A verbatim reproduction of every entry is the expected answer.

▶ RECORDS TO USE:
<<<<

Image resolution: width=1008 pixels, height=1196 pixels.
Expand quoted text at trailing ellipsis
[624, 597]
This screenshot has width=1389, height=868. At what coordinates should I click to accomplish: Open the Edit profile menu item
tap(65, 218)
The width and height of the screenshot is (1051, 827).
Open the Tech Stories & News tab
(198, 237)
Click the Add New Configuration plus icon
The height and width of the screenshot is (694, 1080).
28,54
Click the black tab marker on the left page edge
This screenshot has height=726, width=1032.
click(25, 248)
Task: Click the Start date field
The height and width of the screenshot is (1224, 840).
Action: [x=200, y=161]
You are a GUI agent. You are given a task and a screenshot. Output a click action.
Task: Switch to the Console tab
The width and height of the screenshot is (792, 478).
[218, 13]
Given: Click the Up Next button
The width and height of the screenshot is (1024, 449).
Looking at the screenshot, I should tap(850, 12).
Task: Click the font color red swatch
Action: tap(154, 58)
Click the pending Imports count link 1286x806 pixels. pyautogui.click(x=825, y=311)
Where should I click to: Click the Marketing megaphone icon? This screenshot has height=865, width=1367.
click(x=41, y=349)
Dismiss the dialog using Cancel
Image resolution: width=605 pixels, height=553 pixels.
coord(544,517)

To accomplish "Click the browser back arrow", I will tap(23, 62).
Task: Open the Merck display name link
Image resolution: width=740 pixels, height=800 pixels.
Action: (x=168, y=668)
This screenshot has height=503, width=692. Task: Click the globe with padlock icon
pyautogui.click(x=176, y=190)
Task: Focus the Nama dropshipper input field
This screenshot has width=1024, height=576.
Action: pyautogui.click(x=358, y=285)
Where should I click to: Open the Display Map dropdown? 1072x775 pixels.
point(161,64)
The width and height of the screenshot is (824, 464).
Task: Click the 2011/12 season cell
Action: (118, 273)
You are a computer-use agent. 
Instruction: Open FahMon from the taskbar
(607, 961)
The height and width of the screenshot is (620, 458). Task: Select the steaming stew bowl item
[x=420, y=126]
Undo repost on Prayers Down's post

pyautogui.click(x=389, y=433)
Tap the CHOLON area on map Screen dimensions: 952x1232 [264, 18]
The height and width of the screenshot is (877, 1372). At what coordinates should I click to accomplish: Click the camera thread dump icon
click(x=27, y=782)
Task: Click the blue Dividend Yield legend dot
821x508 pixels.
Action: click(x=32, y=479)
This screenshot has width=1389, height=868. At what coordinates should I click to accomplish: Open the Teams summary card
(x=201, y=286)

>>>>

▶ YOUR SOLUTION:
Image resolution: width=1008 pixels, height=1196 pixels.
Expand quoted text at trailing ellipsis
[624, 597]
This screenshot has width=1389, height=868. At what coordinates should I click to accomplish: Open the Edit profile menu item
tap(65, 218)
The width and height of the screenshot is (1051, 827).
Open the Tech Stories & News tab
(198, 237)
Click the Add New Configuration plus icon
The height and width of the screenshot is (694, 1080).
28,54
Click the black tab marker on the left page edge
This screenshot has height=726, width=1032.
click(25, 248)
Task: Click the Start date field
The height and width of the screenshot is (1224, 840).
Action: [x=200, y=161]
You are a GUI agent. You are given a task and a screenshot. Output a click action.
Task: Switch to the Console tab
The width and height of the screenshot is (792, 478).
[218, 13]
Given: Click the Up Next button
The width and height of the screenshot is (1024, 449).
Looking at the screenshot, I should tap(850, 12).
Task: Click the font color red swatch
Action: tap(154, 58)
Click the pending Imports count link 1286x806 pixels. pyautogui.click(x=825, y=311)
Where should I click to: Click the Marketing megaphone icon? This screenshot has height=865, width=1367.
click(x=41, y=349)
Dismiss the dialog using Cancel
Image resolution: width=605 pixels, height=553 pixels.
coord(544,517)

To accomplish "Click the browser back arrow", I will tap(23, 62).
Task: Open the Merck display name link
Image resolution: width=740 pixels, height=800 pixels.
Action: (x=168, y=668)
This screenshot has height=503, width=692. Task: Click the globe with padlock icon
pyautogui.click(x=176, y=190)
Task: Focus the Nama dropshipper input field
This screenshot has width=1024, height=576.
Action: pyautogui.click(x=358, y=285)
Where should I click to: Open the Display Map dropdown? 1072x775 pixels.
point(161,64)
The width and height of the screenshot is (824, 464).
Task: Click the 2011/12 season cell
Action: (118, 273)
You are a computer-use agent. 
Instruction: Open FahMon from the taskbar
(607, 961)
The height and width of the screenshot is (620, 458). Task: Select the steaming stew bowl item
[x=420, y=126]
Undo repost on Prayers Down's post

pyautogui.click(x=389, y=433)
Tap the CHOLON area on map Screen dimensions: 952x1232 [264, 18]
The height and width of the screenshot is (877, 1372). At what coordinates should I click to accomplish: Click the camera thread dump icon
click(x=27, y=782)
Task: Click the blue Dividend Yield legend dot
821x508 pixels.
Action: click(x=32, y=479)
This screenshot has width=1389, height=868. At what coordinates should I click to accomplish: Open the Teams summary card
(x=201, y=286)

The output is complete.